Leitsatz
Hat der Mehrheitsgesellschafter einer GmbH kurz vor seinem Bilanzstichtag eine Vorabausschüttung der von ihm beherrschten Gesellschaft veranlasst, so darf er nicht zu dem betreffenden Bilanzstichtag den Anspruch auf eine weitere Dividende ("phasengleich") aktivieren, deren Ausschüttung erst nach diesem Stichtag beschlossen worden ist.
Normenkette
§ 5 Abs. 1 EStG
Sachverhalt
Die Rechtsvorgängerin der Klägerin war eine Holdinggesellschaft, die am 20.11.1986 die Mehrheitsbeteiligung an einer GmbH erworben hatte. Am 23.12.1986 beschloss diese GmbH eine Vorabausschüttung von 6,5 Mio. DM, am 15.12. 1987 die (End-)Ausschüttung weiterer 3,4 Mio. DM. Abweichend von der Holdinggesellschaft berücksichtigte das FA den Gewinnanspruch dieser 3,4 Mio. DM erst im Jahr 1987 und nicht schon in 1986.
Entscheidung
Der BFH sah dies im Anschluss an den Beschluss des Großen Senats vom 7.8.2000, GrS 2/99 (BStBl II 2000, 632) ebenso. Was dort für eine AG entschieden worden sei, müsse hier auch für eine GmbH gelten. Zwar könne ausnahmsweise die vorzeitige Aktivierung von Dividendenansprüchen in Betracht kommen, dies aber nur, wenn ihr Entstehen objektiv nachgewiesen und endgültig sei. Der Beschluss über eine Vorabausschüttung für ein betreffendes Wirtschaftsjahr dokumentiere gerade nicht mit hinreichender Gewissheit, dass ein weiterer Gewinn zur Ausschüttung zur Verfügung gestanden habe.
Hinweis
Sehen Sie dieses Urteil im Zusammenhang mit den anderen Folgeurteilen, die der BFH bereits im Anschluss an den (umstrittenen) Beschluss seines Großen Senats vom 7.8.2000, GrS 2/99 (BStBl II 2000, 632) zur sog. phasengleichen Bilanzierung gefällt hat, so in den Urteilen vom 31.10.2000, VIII R 85/94, BStBl II 2001, 185, BFH-PR 2001, 84 (zur Personengesellschaft) und vom 20.12.2000, I R 50/95, DStR 2001, 610, BFH-PR 2001, 175 (als demjenigen Fall, der seinerzeit zur Vorlage an den Großen Senat führte). Einmal mehr bestätigt sich, dass die Tür zu einer solchen Bilanzierung nach dieser BFH-Rechtsprechung so gut wie zugeschlagen ist. Vielleicht geht das an den Begriffen des Wirtschaftsguts und des Teilwerts, dem Realisationsprinzip und weiteren tragenden Steuer- und Bilanzierungsgrundsätzen, wie die Kritiker des Großen Senats meinen, ziemlich vorbei; die Würfel sind indes gefallen, und die Praxis wird sich deshalb damit abzufinden haben.

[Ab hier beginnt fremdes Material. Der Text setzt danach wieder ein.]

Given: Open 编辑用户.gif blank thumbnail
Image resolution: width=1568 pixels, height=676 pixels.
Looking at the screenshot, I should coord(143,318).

Im Streitfall ging es so dem beherrschenden Anteilseigner einer GmbH, die kurz vor dem maßgeblichen Bilanzstichtag eine hohe Vorabausschüttung beschlossen hatte. Das indiziere, so vermeinte der Anteilseigner, mit hinreichender Sicherheit die (End-)Ausschüttung eines weitergehenden Gewinnbetrags für das abgelaufene Wirtschaftsjahr und rechtfertige deswegen auch bezogen auf diesen Betrag die phasengleiche Bilanzierung. Das mag so sein und seine Richtigkeit haben, vor den Augen des BFH erweist sich diese Sicht allerdings als Irrglaube: Die Ausschüttung der weitergehenden Gewinne sei alles andere als gewiss und 100%ig sicher. Also: keine Bilanzierung.